Please restate each line of the data that follows word for word, skipping any image.

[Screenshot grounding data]
.....

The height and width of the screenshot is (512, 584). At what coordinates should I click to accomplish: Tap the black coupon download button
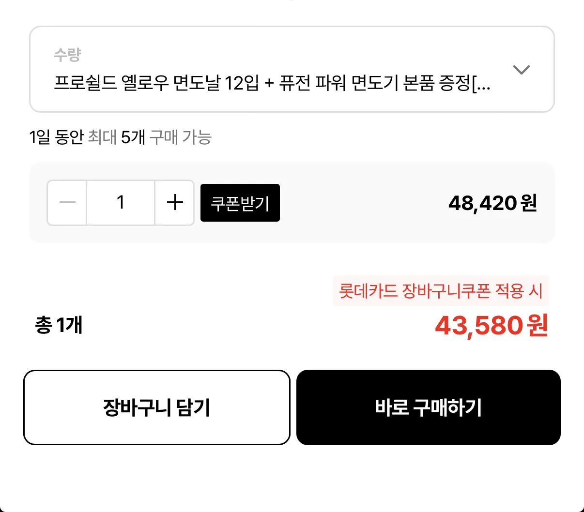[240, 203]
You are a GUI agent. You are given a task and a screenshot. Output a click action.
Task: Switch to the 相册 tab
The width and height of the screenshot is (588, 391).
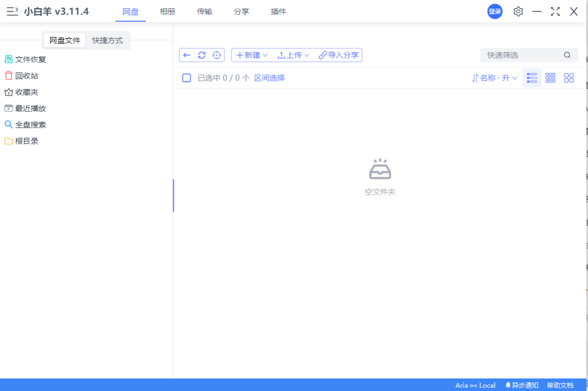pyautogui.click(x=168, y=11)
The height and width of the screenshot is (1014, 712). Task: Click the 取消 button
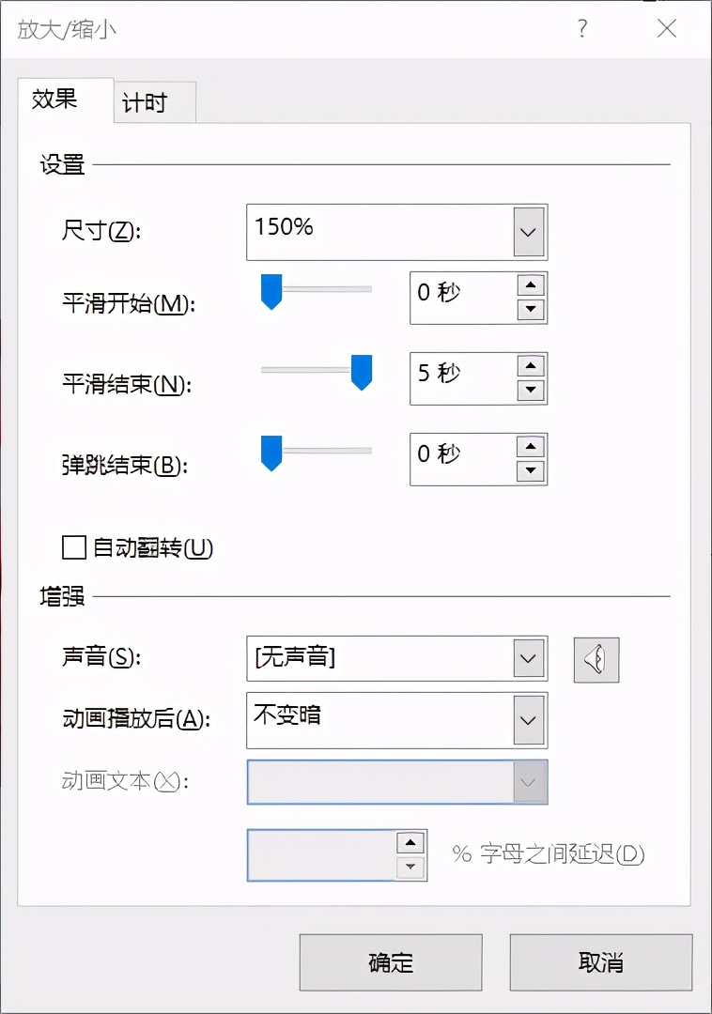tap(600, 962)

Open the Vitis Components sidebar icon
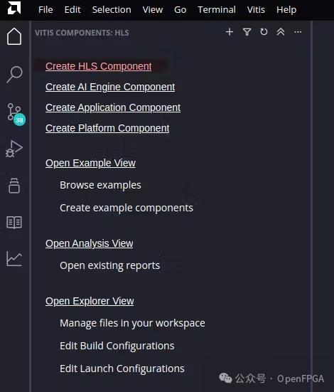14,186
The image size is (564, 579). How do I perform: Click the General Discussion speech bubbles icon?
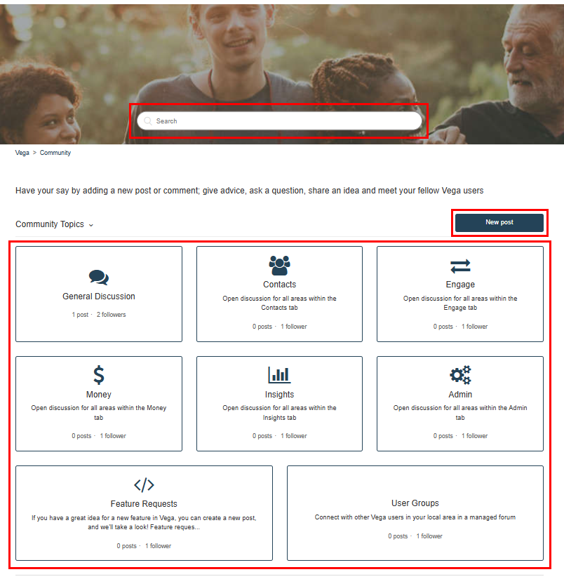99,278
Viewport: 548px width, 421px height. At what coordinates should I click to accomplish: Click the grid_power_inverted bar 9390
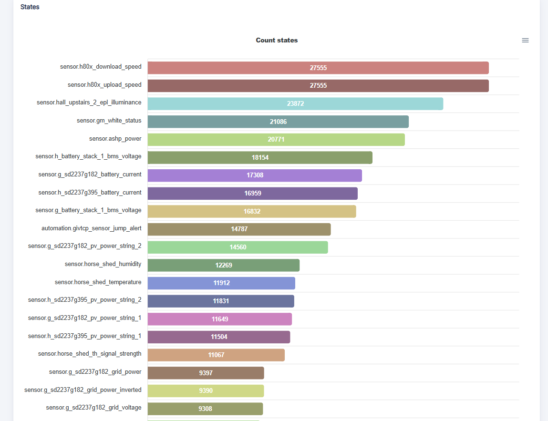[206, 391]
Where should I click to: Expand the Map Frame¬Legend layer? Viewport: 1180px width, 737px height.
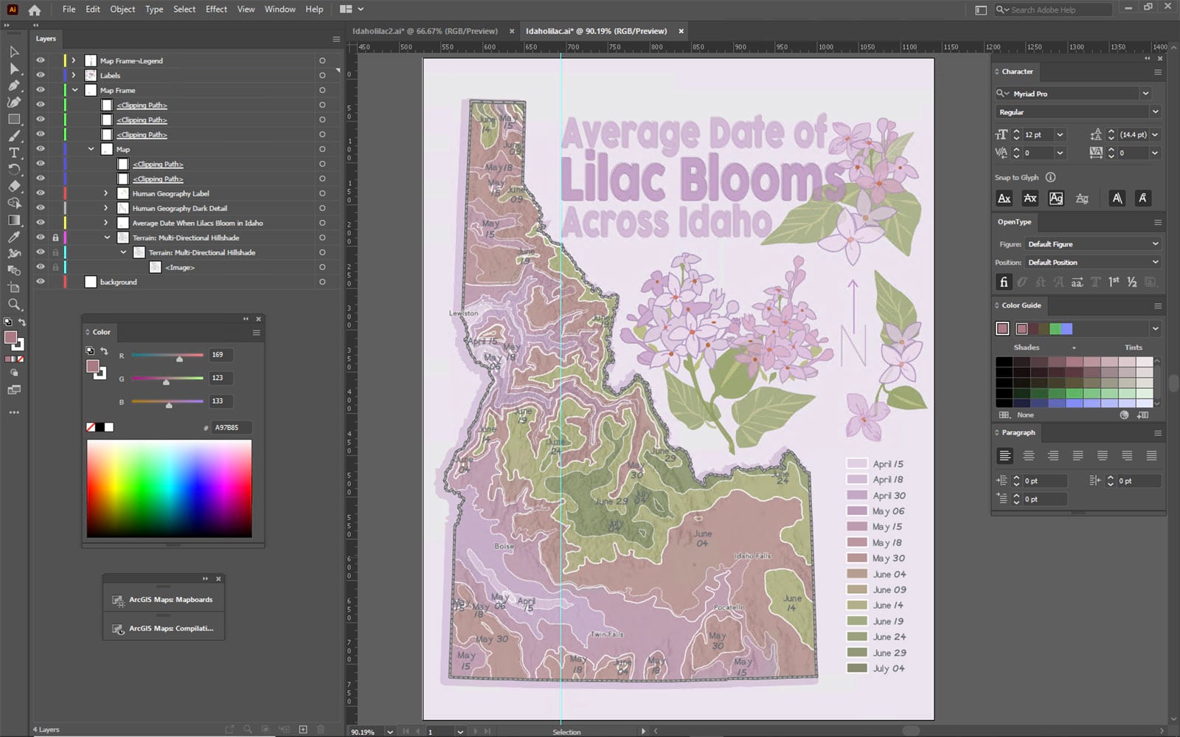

.....

**SOLVED EXERCISE**
The height and width of the screenshot is (512, 584). At what coordinates should I click to accomplish: Tap the black coupon download button
[240, 203]
You are a GUI agent. You are given a task and a screenshot. Output a click action.
Task: Switch to the 相册 tab
The width and height of the screenshot is (588, 391).
pyautogui.click(x=168, y=11)
The height and width of the screenshot is (1014, 712). Task: Click the 取消 button
tap(600, 962)

Open the Vitis Components sidebar icon
14,186
The image size is (564, 579). How do I perform: Click the General Discussion speech bubbles icon?
99,278
Viewport: 548px width, 421px height. At what coordinates should I click to accomplish: Click the grid_power_inverted bar 9390
[206, 391]
Where should I click to: Expand the Map Frame¬Legend layer? Viewport: 1180px width, 737px height.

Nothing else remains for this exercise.